Una cattiveria commovente e una lascivia epica. Canzoni così emozionano come una bella canzone d’amore. Non si capisce perchè se si canta l’amore nelle piccole cose è poesia, e se nelle stesse cose si canta l’odio è spazzatura. Viva l’odio quotidiano, quello che dura 5 minuti, ti fa bestemmiare e fare a bastonate ma ti evita la guerra, come recita un canto popolare toscano di Sandro Borgoni, “il cieco di Castel del Piano”:
“Che avete da spartir? non vogliam liti,
Dissero, e tosto presero il bastone;
Senza ascoltar ragion, pronti ed arditi
Con quello strambussaronli il groppone.
Giovò tal medicina, e a suon del legno
La pace entrò fra lor, cessò lo sdegno.”
I Blue Vomit (uno dei nomi di gruppo più orginali e riusciti di sempre) trascinarono il nichilismo punk hardcore dei primi anni ’80 italiani contro la buona coscienza degli italiani addomesticati e della borghesia torinese, città che hanno stigmatizzato in “Vivo In Una Città Morta”: rabbia pura, senza filtri letterari o sovrastrutture di sorta.
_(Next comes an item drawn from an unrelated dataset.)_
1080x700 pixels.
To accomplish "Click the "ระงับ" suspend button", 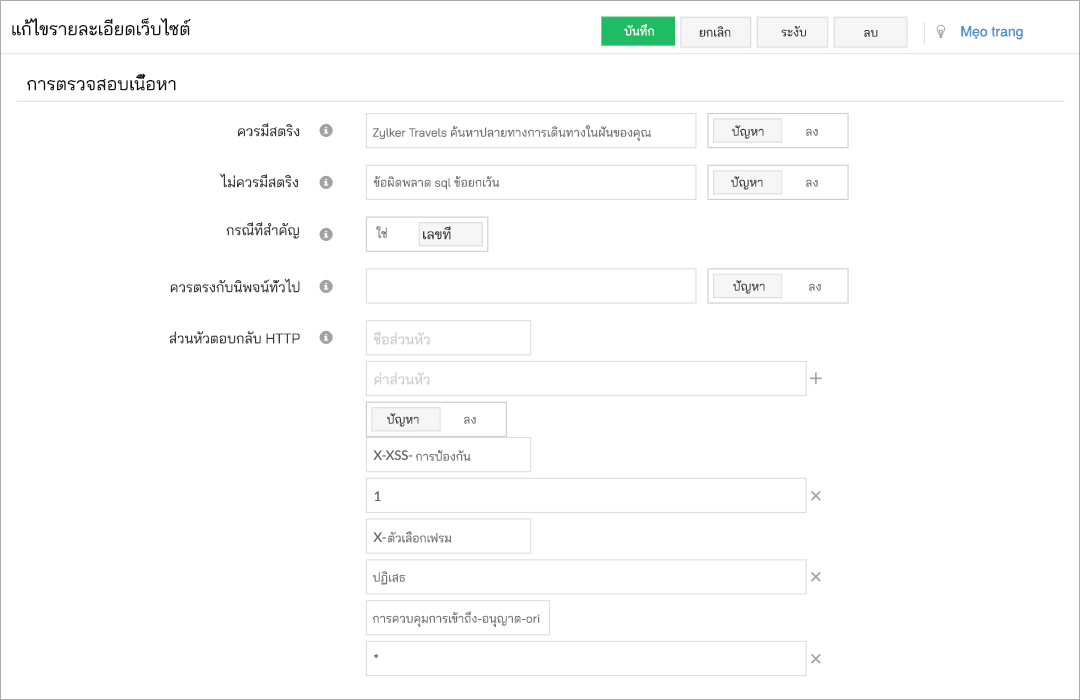I will pyautogui.click(x=792, y=31).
Accomunabili ai Nerorgasmo per lo spirito incendiario e agli Skiantos per l’antipoetica di fondo, suonano e scrivono canzoni peggiori di entrambi, e questo rende l’ascolto delle loro brevi canzoni-cazzotti paradossalmente un’esperienza ancora più viscerale e con scappellamento a destra e parecchio antani, quindi vaffanculo se eravate qua per una recensione blablabla e ascoltate il pezzo, “bastardiiiiiiiiii”!